### Work item
Keep to one stretch of the data below, the lines from the one with "423x367 pixels. Task: Click" up to and including the one with "Open Google Chrome", and return that stretch exactly.

Saved entries:
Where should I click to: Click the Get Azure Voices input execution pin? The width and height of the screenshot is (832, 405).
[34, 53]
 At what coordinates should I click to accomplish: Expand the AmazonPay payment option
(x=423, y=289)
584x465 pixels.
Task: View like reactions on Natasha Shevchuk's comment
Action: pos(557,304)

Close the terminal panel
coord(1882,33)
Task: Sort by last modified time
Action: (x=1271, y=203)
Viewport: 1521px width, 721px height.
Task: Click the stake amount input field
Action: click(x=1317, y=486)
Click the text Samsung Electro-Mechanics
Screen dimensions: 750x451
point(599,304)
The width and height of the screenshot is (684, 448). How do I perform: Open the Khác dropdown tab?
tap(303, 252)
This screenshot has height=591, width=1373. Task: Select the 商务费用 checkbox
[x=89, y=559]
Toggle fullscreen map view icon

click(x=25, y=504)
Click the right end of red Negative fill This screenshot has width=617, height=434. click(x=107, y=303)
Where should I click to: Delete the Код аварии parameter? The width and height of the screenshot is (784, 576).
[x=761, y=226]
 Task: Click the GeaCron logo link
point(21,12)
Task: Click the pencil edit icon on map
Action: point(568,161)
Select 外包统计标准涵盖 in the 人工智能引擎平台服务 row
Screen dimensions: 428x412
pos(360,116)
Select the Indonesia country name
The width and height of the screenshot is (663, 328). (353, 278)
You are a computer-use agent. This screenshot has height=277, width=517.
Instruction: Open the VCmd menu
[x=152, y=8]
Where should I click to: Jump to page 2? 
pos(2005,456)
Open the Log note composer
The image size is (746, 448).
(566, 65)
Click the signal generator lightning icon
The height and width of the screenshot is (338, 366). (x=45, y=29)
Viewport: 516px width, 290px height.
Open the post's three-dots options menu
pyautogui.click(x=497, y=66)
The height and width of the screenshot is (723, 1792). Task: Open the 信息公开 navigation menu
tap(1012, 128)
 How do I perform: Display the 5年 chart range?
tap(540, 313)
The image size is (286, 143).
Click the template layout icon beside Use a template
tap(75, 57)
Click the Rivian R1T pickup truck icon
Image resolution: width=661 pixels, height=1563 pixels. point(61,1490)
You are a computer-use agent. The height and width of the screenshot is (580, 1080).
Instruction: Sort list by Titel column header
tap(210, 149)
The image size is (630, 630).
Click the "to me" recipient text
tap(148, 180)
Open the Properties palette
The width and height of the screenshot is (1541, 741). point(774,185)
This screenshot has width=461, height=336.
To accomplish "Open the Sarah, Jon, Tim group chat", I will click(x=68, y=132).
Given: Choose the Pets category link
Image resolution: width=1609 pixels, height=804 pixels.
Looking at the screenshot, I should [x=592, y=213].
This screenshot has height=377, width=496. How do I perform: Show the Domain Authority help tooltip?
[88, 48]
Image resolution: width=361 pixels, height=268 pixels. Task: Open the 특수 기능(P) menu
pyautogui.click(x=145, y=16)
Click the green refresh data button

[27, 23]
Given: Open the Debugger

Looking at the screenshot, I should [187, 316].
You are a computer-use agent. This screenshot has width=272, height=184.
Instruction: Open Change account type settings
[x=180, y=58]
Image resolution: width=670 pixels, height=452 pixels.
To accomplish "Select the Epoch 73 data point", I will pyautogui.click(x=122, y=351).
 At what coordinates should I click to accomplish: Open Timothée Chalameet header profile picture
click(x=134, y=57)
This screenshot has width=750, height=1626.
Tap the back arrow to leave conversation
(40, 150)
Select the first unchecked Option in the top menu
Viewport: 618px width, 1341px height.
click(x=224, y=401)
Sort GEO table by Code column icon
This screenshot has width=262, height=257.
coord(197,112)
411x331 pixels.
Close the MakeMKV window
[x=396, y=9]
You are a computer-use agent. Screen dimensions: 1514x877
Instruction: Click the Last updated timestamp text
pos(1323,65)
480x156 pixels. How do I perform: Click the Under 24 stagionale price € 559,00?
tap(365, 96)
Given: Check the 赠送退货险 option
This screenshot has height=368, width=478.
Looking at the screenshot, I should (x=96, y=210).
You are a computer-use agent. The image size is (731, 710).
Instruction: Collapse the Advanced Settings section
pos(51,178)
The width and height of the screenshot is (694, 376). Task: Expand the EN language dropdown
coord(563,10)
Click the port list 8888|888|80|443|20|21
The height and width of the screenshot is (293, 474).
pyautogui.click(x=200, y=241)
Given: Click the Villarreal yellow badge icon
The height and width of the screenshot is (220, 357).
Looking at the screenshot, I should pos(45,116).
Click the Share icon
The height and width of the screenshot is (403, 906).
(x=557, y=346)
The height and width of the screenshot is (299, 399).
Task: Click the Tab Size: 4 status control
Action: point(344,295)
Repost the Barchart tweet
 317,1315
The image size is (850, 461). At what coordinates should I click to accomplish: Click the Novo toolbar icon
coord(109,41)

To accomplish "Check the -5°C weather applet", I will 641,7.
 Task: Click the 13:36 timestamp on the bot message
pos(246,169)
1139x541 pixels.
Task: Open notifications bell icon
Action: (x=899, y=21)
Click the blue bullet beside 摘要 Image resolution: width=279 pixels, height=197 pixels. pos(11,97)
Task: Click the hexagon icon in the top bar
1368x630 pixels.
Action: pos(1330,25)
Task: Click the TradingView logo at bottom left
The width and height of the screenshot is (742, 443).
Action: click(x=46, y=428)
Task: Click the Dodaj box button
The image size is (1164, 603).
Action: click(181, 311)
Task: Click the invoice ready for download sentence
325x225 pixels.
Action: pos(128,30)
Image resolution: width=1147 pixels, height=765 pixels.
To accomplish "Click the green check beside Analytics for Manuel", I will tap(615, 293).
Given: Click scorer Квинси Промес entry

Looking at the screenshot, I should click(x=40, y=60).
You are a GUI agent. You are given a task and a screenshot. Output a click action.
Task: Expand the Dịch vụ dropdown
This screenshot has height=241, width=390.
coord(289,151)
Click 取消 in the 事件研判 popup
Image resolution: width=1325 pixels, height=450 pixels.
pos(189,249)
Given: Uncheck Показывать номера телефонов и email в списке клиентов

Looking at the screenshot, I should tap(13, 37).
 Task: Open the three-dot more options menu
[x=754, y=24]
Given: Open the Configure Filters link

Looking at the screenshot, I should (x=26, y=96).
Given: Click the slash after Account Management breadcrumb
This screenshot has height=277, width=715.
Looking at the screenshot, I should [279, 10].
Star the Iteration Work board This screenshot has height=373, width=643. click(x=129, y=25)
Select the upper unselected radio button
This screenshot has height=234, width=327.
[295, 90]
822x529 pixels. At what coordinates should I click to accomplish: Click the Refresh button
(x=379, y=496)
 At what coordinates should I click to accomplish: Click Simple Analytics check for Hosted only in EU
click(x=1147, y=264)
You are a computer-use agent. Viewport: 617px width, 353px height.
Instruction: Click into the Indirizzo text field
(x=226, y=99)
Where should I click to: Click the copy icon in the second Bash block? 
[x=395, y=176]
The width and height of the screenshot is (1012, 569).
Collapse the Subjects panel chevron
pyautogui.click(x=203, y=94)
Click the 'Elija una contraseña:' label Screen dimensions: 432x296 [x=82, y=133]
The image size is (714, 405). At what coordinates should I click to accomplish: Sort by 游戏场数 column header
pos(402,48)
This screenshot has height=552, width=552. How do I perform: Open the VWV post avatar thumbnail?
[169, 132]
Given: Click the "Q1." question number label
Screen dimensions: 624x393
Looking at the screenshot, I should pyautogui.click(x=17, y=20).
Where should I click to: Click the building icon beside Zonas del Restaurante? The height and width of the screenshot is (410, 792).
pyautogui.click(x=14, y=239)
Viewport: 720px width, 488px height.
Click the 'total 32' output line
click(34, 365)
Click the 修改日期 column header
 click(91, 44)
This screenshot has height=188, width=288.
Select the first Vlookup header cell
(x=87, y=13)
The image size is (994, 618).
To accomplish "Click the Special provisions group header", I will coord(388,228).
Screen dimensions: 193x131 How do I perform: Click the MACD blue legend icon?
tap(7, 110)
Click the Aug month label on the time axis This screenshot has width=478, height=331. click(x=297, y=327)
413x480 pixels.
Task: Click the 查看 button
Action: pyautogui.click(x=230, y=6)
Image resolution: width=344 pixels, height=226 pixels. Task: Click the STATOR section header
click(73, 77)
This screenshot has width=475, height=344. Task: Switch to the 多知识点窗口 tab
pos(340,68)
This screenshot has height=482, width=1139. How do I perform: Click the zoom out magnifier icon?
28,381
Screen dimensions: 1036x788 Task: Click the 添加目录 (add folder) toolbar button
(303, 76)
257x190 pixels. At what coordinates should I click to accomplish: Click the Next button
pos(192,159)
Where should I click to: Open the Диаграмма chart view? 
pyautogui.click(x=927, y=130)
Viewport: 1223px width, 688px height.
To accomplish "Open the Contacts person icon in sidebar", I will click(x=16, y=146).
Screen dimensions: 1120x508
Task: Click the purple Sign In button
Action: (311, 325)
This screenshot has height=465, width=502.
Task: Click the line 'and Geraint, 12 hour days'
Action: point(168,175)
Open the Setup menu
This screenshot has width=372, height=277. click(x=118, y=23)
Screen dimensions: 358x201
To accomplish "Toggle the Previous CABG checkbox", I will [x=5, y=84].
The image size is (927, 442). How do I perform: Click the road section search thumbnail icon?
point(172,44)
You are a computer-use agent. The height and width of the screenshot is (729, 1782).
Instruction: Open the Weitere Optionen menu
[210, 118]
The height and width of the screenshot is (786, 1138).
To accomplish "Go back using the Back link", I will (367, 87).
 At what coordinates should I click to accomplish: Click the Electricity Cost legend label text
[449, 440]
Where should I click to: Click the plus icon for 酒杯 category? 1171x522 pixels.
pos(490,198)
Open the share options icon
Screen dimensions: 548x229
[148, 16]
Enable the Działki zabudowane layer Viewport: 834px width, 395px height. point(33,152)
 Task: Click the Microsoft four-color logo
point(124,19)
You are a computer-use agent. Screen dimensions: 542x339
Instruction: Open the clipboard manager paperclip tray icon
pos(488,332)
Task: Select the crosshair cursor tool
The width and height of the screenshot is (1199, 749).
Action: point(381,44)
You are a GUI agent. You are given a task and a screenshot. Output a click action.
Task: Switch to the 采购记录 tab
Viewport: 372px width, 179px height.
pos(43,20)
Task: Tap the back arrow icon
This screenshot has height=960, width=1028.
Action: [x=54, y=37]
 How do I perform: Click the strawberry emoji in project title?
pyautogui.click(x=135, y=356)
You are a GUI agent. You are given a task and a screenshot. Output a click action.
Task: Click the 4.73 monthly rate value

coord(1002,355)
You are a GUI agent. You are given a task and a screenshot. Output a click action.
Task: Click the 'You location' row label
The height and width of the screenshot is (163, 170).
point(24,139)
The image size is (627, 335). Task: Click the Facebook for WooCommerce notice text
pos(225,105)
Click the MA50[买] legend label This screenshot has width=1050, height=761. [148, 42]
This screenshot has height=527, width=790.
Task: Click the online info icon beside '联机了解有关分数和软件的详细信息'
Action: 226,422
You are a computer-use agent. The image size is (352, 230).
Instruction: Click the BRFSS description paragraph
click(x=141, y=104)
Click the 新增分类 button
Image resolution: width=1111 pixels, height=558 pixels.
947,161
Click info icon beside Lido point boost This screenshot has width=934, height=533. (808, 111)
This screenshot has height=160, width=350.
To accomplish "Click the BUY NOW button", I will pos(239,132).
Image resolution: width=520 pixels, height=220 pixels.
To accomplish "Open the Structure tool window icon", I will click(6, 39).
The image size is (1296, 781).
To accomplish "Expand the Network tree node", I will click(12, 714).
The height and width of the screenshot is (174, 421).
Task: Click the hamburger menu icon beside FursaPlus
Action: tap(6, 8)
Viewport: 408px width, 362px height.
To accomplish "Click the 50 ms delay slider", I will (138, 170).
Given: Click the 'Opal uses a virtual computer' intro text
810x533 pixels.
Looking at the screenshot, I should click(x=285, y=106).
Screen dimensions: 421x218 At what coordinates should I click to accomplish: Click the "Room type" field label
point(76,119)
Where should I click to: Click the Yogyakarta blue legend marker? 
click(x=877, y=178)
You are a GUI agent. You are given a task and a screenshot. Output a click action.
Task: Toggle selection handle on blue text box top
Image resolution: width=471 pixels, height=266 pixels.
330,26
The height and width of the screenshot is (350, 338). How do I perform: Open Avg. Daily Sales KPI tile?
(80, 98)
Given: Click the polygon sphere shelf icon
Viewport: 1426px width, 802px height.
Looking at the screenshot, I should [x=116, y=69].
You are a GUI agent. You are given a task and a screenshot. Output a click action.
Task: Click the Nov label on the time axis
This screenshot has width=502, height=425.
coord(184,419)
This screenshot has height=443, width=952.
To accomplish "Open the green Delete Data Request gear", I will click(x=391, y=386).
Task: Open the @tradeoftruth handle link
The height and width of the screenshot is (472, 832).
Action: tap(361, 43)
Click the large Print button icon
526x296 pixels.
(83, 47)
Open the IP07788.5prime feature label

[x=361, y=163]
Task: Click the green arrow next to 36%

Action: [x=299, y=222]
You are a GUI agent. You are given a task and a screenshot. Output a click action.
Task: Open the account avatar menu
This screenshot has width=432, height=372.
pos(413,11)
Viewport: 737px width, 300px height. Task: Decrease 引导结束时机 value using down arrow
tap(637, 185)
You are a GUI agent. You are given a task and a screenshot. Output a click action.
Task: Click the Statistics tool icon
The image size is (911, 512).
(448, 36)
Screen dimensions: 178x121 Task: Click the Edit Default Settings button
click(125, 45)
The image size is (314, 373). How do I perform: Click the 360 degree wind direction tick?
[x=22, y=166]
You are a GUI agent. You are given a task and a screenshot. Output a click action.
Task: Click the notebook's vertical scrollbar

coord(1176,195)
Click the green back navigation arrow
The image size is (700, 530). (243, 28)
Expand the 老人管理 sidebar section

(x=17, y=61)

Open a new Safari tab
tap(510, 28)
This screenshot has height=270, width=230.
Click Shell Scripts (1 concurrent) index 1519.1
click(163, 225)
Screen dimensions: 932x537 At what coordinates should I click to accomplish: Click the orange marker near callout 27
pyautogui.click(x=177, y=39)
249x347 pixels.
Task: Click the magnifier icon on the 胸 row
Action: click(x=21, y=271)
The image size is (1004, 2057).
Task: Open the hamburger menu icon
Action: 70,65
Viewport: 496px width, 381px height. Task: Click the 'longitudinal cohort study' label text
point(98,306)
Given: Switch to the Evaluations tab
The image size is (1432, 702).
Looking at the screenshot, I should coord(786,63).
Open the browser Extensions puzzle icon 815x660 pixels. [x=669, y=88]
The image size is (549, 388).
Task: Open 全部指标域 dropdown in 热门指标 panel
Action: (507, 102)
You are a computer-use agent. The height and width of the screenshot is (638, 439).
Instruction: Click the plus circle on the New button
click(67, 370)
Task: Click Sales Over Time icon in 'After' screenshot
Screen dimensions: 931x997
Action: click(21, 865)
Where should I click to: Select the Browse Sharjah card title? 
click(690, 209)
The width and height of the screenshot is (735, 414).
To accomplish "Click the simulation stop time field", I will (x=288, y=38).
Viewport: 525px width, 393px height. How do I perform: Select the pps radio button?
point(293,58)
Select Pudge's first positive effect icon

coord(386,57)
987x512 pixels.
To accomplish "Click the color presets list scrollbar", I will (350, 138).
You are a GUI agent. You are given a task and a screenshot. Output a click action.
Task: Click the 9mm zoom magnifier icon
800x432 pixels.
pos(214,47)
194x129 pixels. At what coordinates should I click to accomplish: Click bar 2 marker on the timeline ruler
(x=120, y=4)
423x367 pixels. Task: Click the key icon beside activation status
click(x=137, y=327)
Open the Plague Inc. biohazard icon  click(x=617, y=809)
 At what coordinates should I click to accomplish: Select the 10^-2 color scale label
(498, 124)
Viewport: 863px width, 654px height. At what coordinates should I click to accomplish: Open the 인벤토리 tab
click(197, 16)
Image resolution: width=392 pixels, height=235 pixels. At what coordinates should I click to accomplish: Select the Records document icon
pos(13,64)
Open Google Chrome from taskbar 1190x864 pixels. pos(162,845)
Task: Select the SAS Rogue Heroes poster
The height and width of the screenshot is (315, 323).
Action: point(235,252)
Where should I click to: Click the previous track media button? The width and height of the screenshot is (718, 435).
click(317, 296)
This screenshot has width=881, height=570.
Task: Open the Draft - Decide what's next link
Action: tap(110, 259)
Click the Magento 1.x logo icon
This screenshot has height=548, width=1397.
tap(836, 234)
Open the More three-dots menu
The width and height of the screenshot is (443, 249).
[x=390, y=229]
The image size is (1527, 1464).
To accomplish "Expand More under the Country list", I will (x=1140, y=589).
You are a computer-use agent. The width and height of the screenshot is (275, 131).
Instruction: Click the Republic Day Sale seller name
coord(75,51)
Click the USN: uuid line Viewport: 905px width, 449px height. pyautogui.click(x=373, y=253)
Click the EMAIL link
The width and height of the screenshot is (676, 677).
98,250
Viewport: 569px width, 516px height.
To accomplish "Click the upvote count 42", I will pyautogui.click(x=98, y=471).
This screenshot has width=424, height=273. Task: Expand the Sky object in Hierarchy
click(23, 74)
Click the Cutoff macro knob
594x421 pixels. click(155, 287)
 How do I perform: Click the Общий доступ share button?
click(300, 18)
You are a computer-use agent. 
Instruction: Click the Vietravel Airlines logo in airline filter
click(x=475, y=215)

### Exercise answer
423x367 pixels. Task: Click the key icon beside activation status
click(x=137, y=327)
Open the Plague Inc. biohazard icon  click(x=617, y=809)
 At what coordinates should I click to accomplish: Select the 10^-2 color scale label
(498, 124)
Viewport: 863px width, 654px height. At what coordinates should I click to accomplish: Open the 인벤토리 tab
click(197, 16)
Image resolution: width=392 pixels, height=235 pixels. At what coordinates should I click to accomplish: Select the Records document icon
pos(13,64)
Open Google Chrome from taskbar 1190x864 pixels. pos(162,845)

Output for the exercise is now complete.